La propiedad al servicio del trabajo - Alfa y Omega

La propiedad al servicio del trabajo

Juan Pablo II considera la cuestión laboral como clave esencial de la doctrina social de la Iglesia

José María Ballester Esquivias
Juan Pablo II durante una visita a una siderurgia en Luxemburgo, en 1985. Foto: Sygma / Gianni Giansanti

«Como persona, el hombre es pues sujeto del trabajo. Como persona él trabaja, realiza varias acciones pertenecientes al concepto de trabajo; estas, independientemente de su contenido objetivo, han de servir todas ellas a la realización de su humanidad, al perfeccionamiento de esa vocación de persona, que tiene en virtud de su misma humanidad». San Juan Pablo II lo quiso dejar claro desde el principio al publicar, el 14 de septiembre de 1981, la encíclica Laborem exercens, la primera de su magisterio social: el hombre es el centro de la actividad laboral. Lo que, traducido al lenguaje doctrinal, significa la subordinación de la dimensión objetiva del trabajo respecto de la dimensión subjetiva, en contra de la práctica que viene siendo habitual en el capitalismo. «Conviene reconocer», prosigue el Papa polaco, «que el error del capitalismo primitivo puede repetirse dondequiera que el hombre sea tratado de alguna manera a la par de todo el complejo de los medios materiales de producción, como un instrumento y según la verdadera dignidad de su trabajo, o sea como sujeto y autor, y, por consiguiente, como verdadero fin de todo proceso productivo». De esta premisa mana todo el hilo argumental de la encíclica.

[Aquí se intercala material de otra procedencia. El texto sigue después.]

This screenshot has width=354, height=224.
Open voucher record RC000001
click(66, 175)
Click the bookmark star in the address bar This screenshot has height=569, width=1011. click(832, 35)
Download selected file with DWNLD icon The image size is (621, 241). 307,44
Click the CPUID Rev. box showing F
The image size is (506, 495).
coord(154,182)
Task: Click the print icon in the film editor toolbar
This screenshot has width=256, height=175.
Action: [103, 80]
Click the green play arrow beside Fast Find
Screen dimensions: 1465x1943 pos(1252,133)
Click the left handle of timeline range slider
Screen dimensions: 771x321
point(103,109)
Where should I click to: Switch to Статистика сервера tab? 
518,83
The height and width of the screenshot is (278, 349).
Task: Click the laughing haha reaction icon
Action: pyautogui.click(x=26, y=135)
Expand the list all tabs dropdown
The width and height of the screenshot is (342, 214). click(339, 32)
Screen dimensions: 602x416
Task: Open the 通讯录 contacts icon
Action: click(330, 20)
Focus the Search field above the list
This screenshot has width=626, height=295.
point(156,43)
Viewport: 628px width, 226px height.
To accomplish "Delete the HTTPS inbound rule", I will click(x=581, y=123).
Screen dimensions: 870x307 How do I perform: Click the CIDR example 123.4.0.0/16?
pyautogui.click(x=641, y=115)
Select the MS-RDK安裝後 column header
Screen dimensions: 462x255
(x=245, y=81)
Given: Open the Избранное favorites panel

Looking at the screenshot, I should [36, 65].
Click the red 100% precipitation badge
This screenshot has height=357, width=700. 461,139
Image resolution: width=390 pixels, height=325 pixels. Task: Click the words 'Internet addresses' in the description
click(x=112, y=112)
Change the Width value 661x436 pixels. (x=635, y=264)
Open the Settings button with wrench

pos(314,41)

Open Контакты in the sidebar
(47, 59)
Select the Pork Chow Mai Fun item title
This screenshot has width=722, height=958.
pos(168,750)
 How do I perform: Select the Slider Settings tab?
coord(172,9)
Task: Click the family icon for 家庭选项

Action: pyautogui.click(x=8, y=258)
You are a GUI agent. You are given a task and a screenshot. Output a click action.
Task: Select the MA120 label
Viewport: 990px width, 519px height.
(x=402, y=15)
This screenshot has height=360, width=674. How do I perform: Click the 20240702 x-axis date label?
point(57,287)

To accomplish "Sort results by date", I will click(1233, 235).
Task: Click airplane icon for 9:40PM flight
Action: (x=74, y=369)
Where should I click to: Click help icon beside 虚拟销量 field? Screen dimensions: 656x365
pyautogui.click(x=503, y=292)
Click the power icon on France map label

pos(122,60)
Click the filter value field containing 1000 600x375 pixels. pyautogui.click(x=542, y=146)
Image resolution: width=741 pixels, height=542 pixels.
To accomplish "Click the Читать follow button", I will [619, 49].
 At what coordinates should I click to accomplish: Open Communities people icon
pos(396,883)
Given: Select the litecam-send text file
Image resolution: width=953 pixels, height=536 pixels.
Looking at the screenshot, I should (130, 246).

Por ejemplo cuando resalta la importancia del trabajo para entender la doctrina social de la Iglesia (DSI), «pues es una clave, quizá la clave esencial, de toda la cuestión social si tratamos de verla verdaderamente desde el punto de vista del bien del hombre». En suma: el trabajo no es una variable más de la DSI, sino una clave para analizarla e interpretarla. Sin obviar la naturaleza teológica del trabajo, ya que la Iglesia halla en las primeras páginas del libro del Génesis la fuente de su convicción según la cual el trabajo constituye una dimensión fundamental de la existencia humana sobre la tierra. Y también una dimensión fundamental de Laborem exercens; como observa el padre Arturo Bellocq, el cuerpo de la encíclica «es un notable ejemplo de cómo se combinan la inspiración bíblica de los principios con la aplicación a los problemas de cada tiempo». Y añade que la última parte del texto «vuelve a estar marcada por las constantes referencias bíblicas sobre el sentido positivo del trabajo, la fraternidad con todos los hombres, la imitación de Cristo trabajador, la fatiga como conformación con la cruz».

Una perspectiva que se proyecta en otro de los pilares de la encíclica: la propiedad al servicio del trabajo. San Juan Pablo II constata –aún es 1981 y el Muro de Berlín sigue en pie– que ninguno de los sistemas económicos en vigor, el capitalista y el socialista, respeta la prioridad del trabajo sobre el capital. Por lo tanto, señala el Papa, lo importante no es tanto la naturaleza pública o privada de la empresa, sino su capacidad para ponerse efectivamente al servicio de la persona, «que sirvan al trabajo, hagan posible la realización del primer principio de aquel orden que es el destino universal de bienes [uno de los principios rectores de la DSI] y el derecho a su uso común». En materia de derechos, Laborem exercens no solo no se olvida de los que asisten a cada trabajador, sino que aprovecha su recuerdo para propulsar una original incorporación al magisterio católico: los derechos laborales y sociales quedan directamente equiparados con los derechos humanos. Y al estar estos últimos proclamados y garantizados por los poderes públicos, tanto a nivel nacional como internacional, es decir, la máxima protección jurídica posible, la encíclica reclama el mismo estatus para los derechos laborales y sociales.

Algunos objetarán que el magisterio adopta nada más y nada menos que posturas socialistas. Nada más alejado de la realidad: el balance que Laborem exercens hace sobre el fracaso del colectivismo es bastante más severo que las reservas –claramente expuestas– que pueda albergar respecto del capitalismo. Y lo hace antes de proponer una tercera vía: la participación, o asociación, del trabajador a la propiedad de la empresa.